The passage was mapped, predictably perhaps, from Ravi Varma until the most contemporary work available at the time. But the itinerary had its twists and turns; it was not laid out chronologically nor strictly by schools and styles. The spectator walked through a broadly delineated period and encountered unconventional and hitherto untested juxtapositions. To give one example, I placed Ravi Varma and Amrita Sher-Gil face to face in one room to suggest the ‘studio’ academicism in each, and then in another room, I installed Sher-Gil paintings beside Jamini Roy’s for an opposite ‘thesis’ — because they were contemporaries experimenting with a diverse range of Indian art-historical antecedents and arriving at certain abbreviations that placed them in a keen, tangential relationship to modernist language. I was, in other words, testing and revising our familiar art history — on the walls, in the act of traversal, through the act of looking. There is the art history of the text book, based on carefully sourced influences and the evidence of styles; there is another that reads signs and meanings in conjunctural ways. The latter is experienced phenomenologically, on museum walls and related spaces.

- Source material:
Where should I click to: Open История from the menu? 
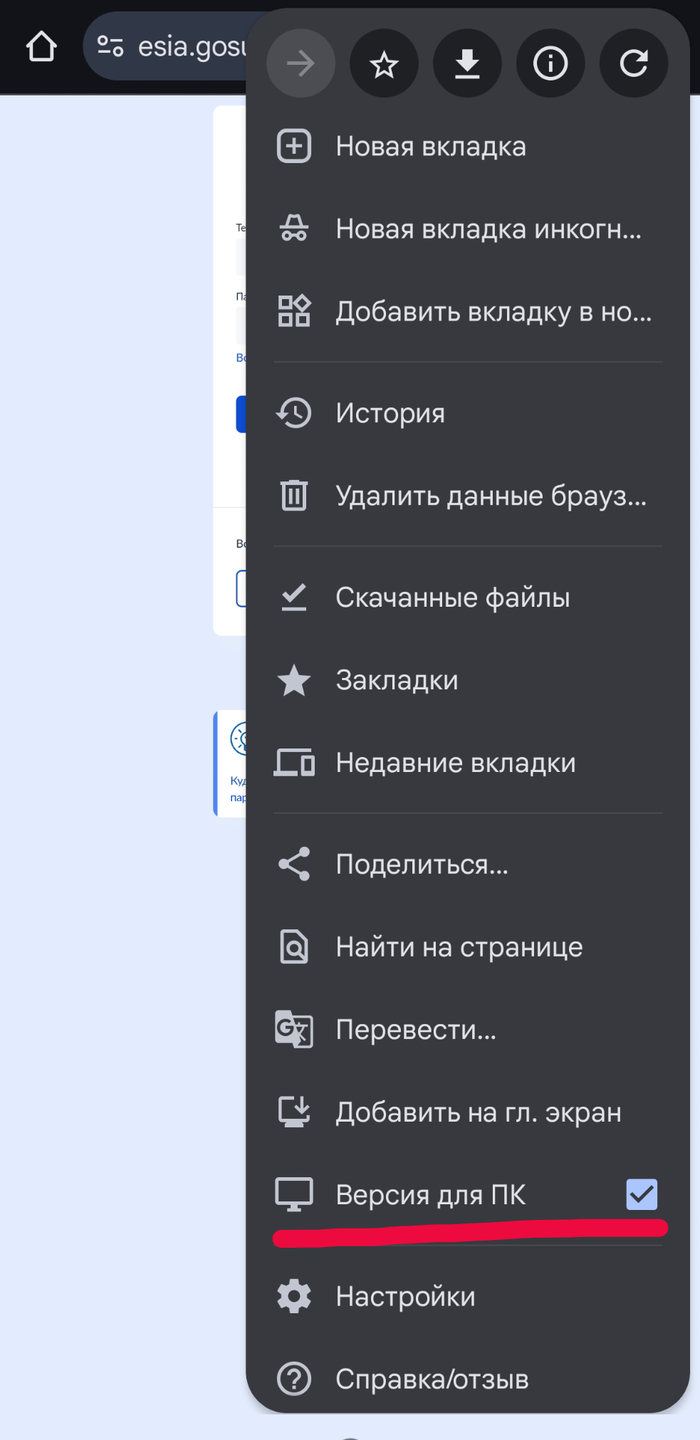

- To-do list:
(1) Answer these questions from the passage about the art exhibition:
(a) With which artist did the mapped passage begin?
(b) Whose paintings were installed beside Sher-Gil's in another room?
(c) Where is the art history that reads signs and meanings in conjunctural ways experienced?
(2) Pick up the passage about the art exhibition after its last sentence and continue it.
The material has no connection to the passage about the art exhibition.

- Results for the exercise:
(1)
(a) Ravi Varma
(b) Jamini Roy's
(c) On museum walls and related spaces

(2)
It may have been reckless to propose a revisionist art history on the walls of the National Gallery, but I was doing the same in my essays that were to appear a little later in my book, When was Modernism (2000). I could of course have been legitimately criticised, but that the exhibition would create such offence within the art establishment, such controversy in the media (mostly newspapers) was scarcely anticipated. The very State found it necessary to intervene. Some works were ordered to be installed overnight within my exhibition; they were removed when I resisted by quoting the curatorial mandate of autonomy: you can tear the curator to pieces but you don’t alter the installed exhibition on grounds of the criteria deployed for exclusion/inclusion.
This was an early battle: for the very naming of a curator and, further, for curatorial independence, for her/his professional responsibilities and privileges. All this took some years to mature. By the time I did another show in the precincts of the National Gallery in Mumbai — co-curated with Chaitanya Sambrani for the 40-year celebration of Gallery Chemould — the decks had been cleared. I suspect however that even now there can be no guarantee with State institutions, and though private galleries are willing, there are glaring gaps in their understanding of what constitutes curating in the first place.

NG: The past few years have witnessed a large number of ‘blockbuster’ exhibitions showcasing Indian contemporary art on the international art circuit. Could you share your thoughts on the curatorial frameworks employed when ‘Indian’ contemporary art is exhibited abroad?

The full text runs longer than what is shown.